The Regional Transit Authority (RTA) of Southeast Michigan unveiled a long-awaited cross-county transit plan yesterday at Lawrence Technological University in Southfield, according to the Detroit Free Press.
Voters in the four-county RTA region, which includes Macomb, Oakland, Washtenaw and Wayne, are expected to vote in November on a 1.2-mill, 20-year property tax millage to fund new bus rapid transit lines, express service to Detroit Metro Airport and commuter rail and improvements to local bus, paratransit and other mobility options. Before the $4.6 billion plan can go to voters, the RTA board needs to formally approve it, most likely at the board’s July 21 meeting.
The plan is an aggressive response to the more than two dozen failed attempts to create a vibrant regional public transportation system in a long underserved area, which invests a fraction of what other regions do.

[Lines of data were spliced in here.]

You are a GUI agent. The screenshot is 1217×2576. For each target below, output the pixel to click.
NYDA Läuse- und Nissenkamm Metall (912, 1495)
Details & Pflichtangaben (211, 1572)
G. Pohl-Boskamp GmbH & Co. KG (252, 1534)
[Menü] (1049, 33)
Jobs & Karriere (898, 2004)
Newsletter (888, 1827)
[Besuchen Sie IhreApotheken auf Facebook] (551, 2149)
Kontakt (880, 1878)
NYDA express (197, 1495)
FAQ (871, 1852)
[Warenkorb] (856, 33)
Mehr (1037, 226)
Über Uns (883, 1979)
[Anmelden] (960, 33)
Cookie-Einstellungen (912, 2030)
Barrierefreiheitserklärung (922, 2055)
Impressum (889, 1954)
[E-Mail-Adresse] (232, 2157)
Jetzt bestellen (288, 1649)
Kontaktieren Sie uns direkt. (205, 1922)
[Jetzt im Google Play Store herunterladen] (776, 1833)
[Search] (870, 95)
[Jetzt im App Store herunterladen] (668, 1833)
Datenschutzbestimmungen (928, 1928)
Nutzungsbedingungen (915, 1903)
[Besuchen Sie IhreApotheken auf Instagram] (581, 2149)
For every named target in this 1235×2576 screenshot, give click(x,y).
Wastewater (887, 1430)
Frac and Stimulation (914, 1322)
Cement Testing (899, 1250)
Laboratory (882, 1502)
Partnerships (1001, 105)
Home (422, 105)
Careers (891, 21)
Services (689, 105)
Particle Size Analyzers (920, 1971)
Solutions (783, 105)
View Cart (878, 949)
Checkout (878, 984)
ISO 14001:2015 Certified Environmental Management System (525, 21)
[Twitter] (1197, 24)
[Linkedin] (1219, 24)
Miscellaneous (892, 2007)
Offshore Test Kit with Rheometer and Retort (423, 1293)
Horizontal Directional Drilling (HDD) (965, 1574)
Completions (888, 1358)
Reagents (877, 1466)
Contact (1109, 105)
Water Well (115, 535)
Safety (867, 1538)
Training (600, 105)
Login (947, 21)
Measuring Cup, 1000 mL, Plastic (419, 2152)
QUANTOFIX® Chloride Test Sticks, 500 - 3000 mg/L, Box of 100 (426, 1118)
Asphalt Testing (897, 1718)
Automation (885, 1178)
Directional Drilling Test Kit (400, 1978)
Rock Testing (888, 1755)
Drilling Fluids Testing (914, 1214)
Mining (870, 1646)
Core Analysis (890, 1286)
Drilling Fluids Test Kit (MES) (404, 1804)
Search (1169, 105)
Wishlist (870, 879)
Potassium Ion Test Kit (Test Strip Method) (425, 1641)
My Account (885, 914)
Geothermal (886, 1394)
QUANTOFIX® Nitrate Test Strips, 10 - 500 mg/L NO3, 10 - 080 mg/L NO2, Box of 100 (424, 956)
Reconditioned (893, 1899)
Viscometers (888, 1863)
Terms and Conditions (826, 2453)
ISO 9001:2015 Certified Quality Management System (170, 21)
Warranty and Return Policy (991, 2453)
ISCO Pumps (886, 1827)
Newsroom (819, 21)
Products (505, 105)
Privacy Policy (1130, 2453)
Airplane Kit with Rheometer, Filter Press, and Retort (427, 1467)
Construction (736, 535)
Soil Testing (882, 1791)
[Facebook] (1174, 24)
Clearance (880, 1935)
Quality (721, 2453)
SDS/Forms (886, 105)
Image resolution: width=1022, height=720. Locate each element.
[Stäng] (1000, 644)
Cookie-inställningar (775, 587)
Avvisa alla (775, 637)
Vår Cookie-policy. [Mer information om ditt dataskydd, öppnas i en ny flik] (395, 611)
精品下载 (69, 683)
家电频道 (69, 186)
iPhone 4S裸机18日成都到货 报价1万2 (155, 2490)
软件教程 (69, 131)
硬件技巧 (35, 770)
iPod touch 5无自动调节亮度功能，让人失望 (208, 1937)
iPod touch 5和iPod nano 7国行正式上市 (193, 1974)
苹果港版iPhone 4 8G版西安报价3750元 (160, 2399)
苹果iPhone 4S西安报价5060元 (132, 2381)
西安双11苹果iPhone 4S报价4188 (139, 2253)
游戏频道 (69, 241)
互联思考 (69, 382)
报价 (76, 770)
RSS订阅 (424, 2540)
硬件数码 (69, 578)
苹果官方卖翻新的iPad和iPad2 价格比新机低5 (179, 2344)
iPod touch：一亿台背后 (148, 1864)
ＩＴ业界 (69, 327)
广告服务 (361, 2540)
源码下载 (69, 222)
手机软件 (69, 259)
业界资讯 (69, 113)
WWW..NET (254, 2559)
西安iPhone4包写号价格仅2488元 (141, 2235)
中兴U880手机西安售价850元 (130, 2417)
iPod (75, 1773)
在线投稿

The RTA’s master plan is designed to address many of the significant gaps in the Detroit area’s regional transportation network. The plan calls for bus rapid transit along Woodward, Gratiot and Michigan avenues, and a commuter rail between Ann Arbor and the Amtrak station in Detroit’s New Center.
Under the plan, 11 cross-county connector routes along major thoroughfares would build on existing SMART and Detroit Department of Transportation (DDOT) networks, but provide buses in some cases every 15 minutes and eliminate the hassle of transfers between DDOT and SMART.
Four commuter express routes—Ann Arbor-Plymouth-Livonia, Canton Express, I-75 and M-59—would provide weekday express rush hour service to and from job centers.
If passed, the millage would start in 2017. It’s expected to raise about $150 million per year and cost the owner of a home assessed at $78,856—the average in southeast Michigan, according to the RTA—about $95 per year. For homes with an assessed value of $100,000 ($200,000 market value), the cost would be about $120 per year.